*Written task*
Set out every line of the records below as a Markdown table with the columns Row and Line, numbering the rows and omitting blank lines. Leave the pictures out of the table.

*Source records*
##########

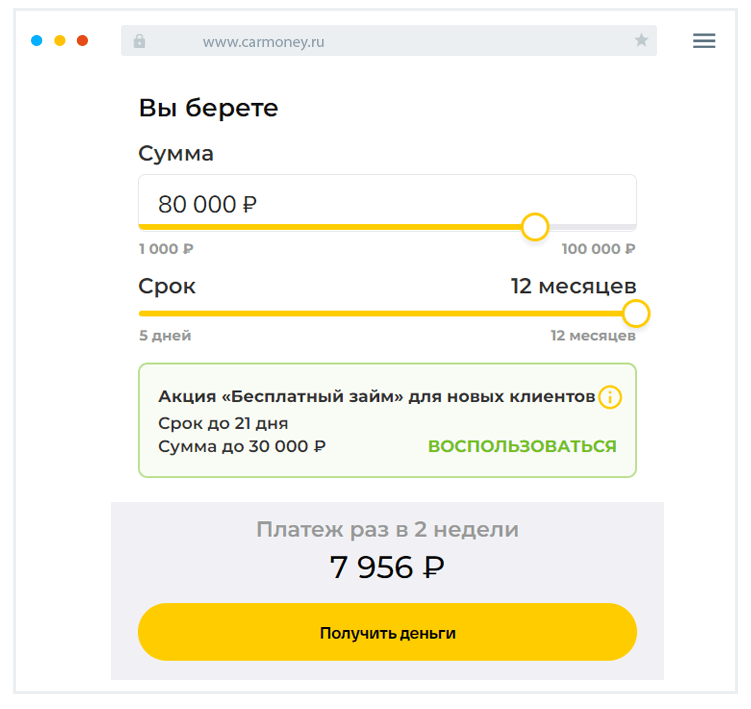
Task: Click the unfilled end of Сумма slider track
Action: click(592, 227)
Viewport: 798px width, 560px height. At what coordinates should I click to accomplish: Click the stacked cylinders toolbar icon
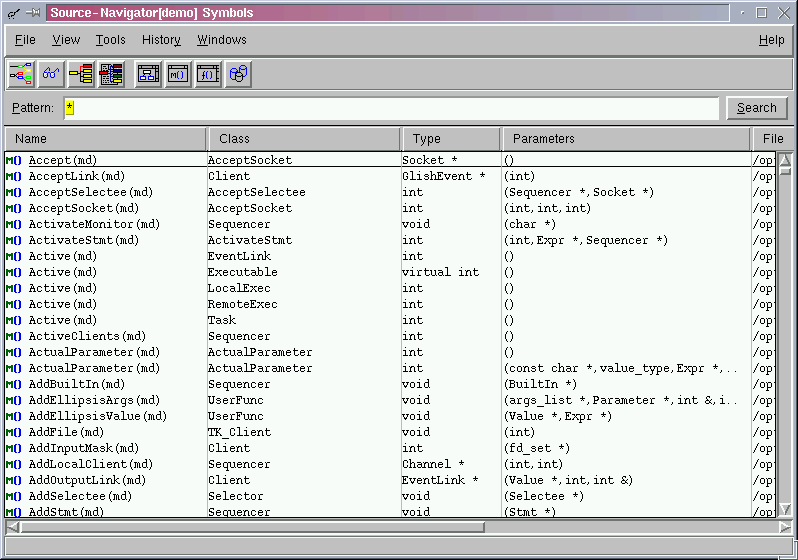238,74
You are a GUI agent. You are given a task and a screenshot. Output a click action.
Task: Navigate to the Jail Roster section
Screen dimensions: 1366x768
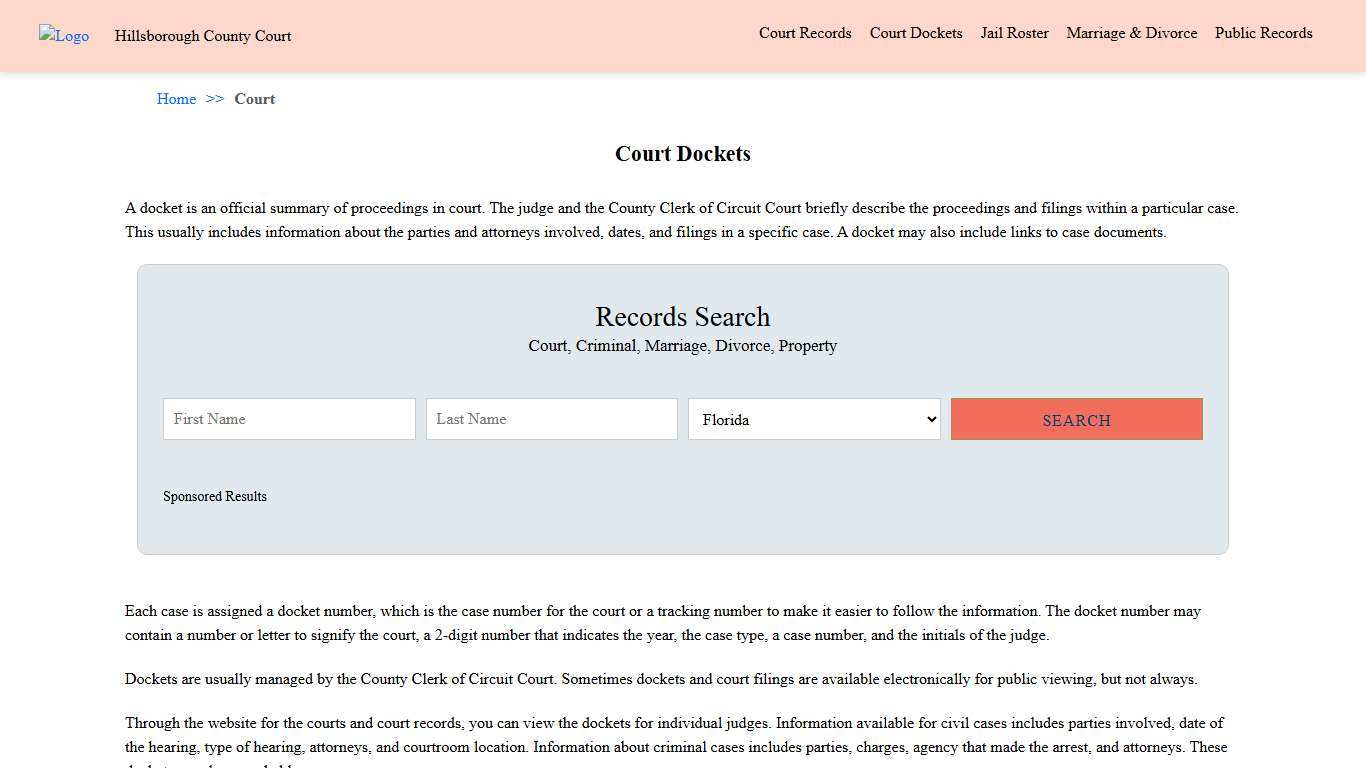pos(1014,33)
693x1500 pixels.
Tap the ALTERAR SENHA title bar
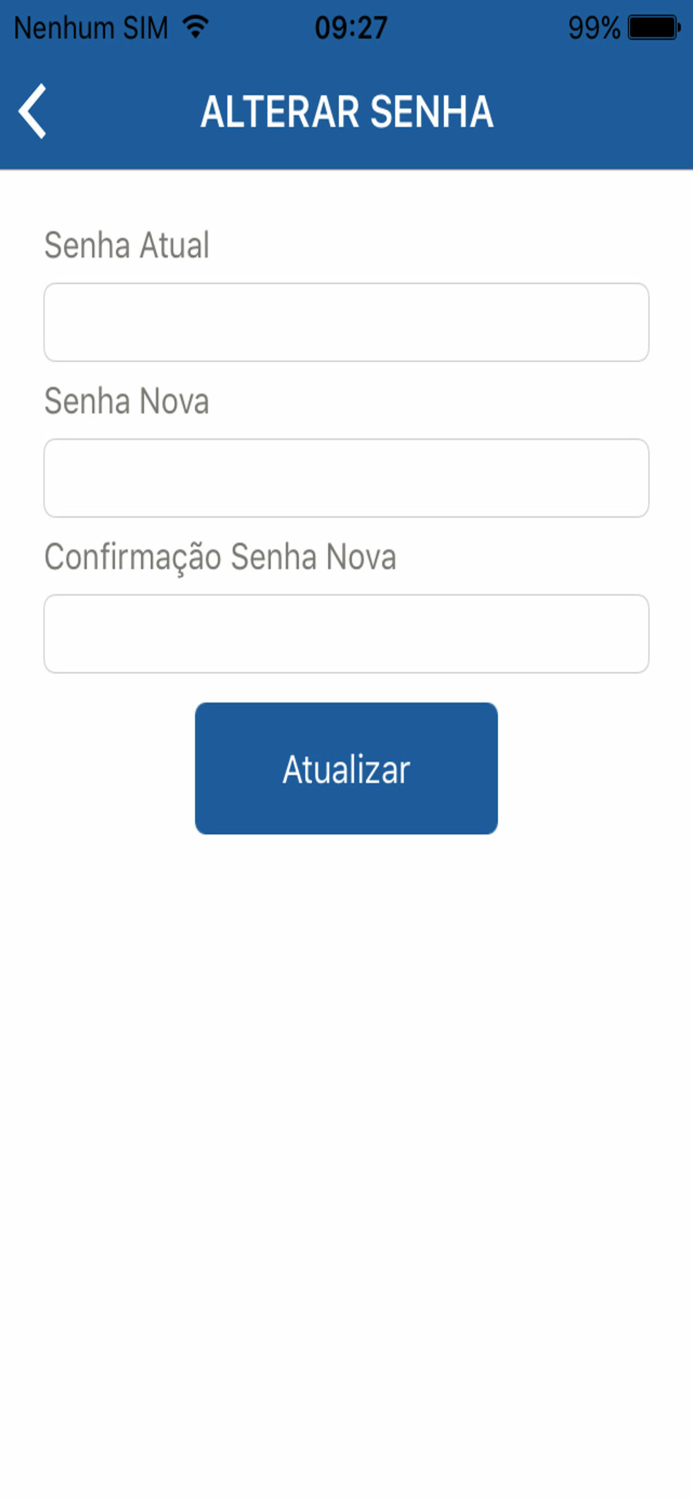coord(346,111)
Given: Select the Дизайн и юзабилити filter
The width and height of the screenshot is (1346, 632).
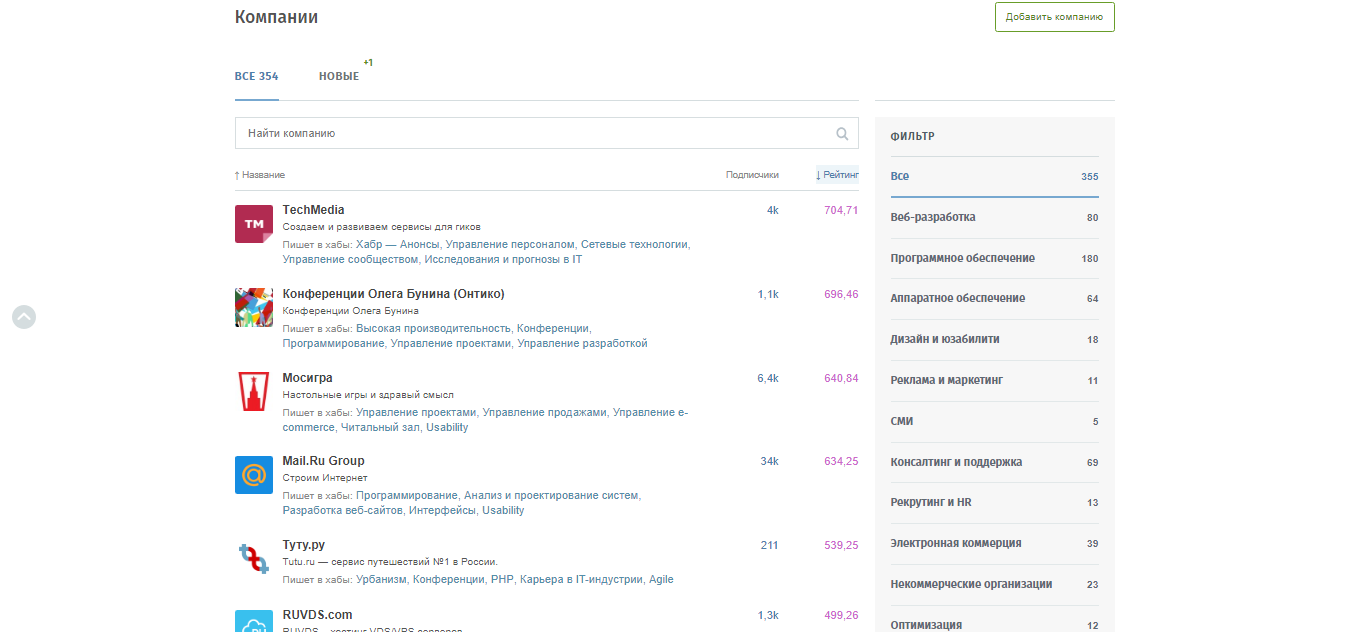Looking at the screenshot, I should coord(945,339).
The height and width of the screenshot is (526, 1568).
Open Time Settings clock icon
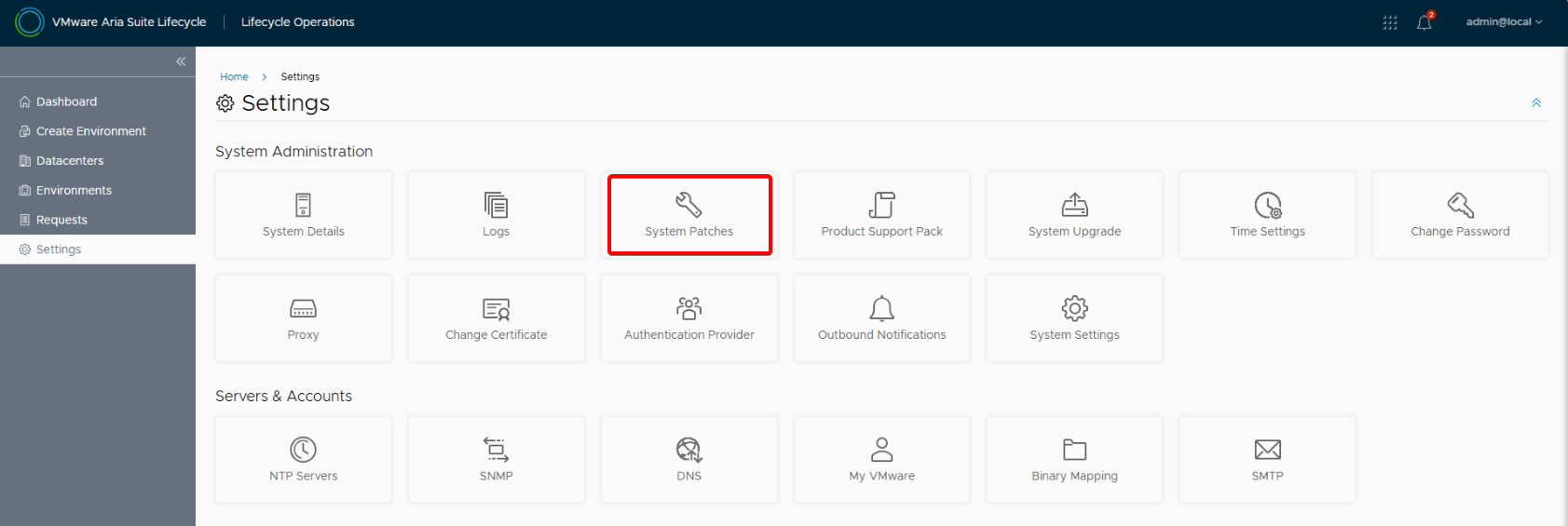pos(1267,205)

##########

*Result*
| Row | Line |
|---|---|
| 1 | Task: Click the unfilled end of Сумма slider track |
| 2 | Action: click(592, 227) |
| 3 | Viewport: 798px width, 560px height. At what coordinates should I click to accomplish: Click the stacked cylinders toolbar icon |
| 4 | 238,74 |
| 5 | You are a GUI agent. You are given a task and a screenshot. Output a click action. |
| 6 | Task: Navigate to the Jail Roster section |
| 7 | Screen dimensions: 1366x768 |
| 8 | pos(1014,33) |
| 9 | 693x1500 pixels. |
| 10 | Tap the ALTERAR SENHA title bar |
| 11 | coord(346,111) |
| 12 | Given: Select the Дизайн и юзабилити filter |
| 13 | The width and height of the screenshot is (1346, 632). |
| 14 | Looking at the screenshot, I should coord(945,339). |
| 15 | The height and width of the screenshot is (526, 1568). |
| 16 | Open Time Settings clock icon |
| 17 | pos(1267,205) |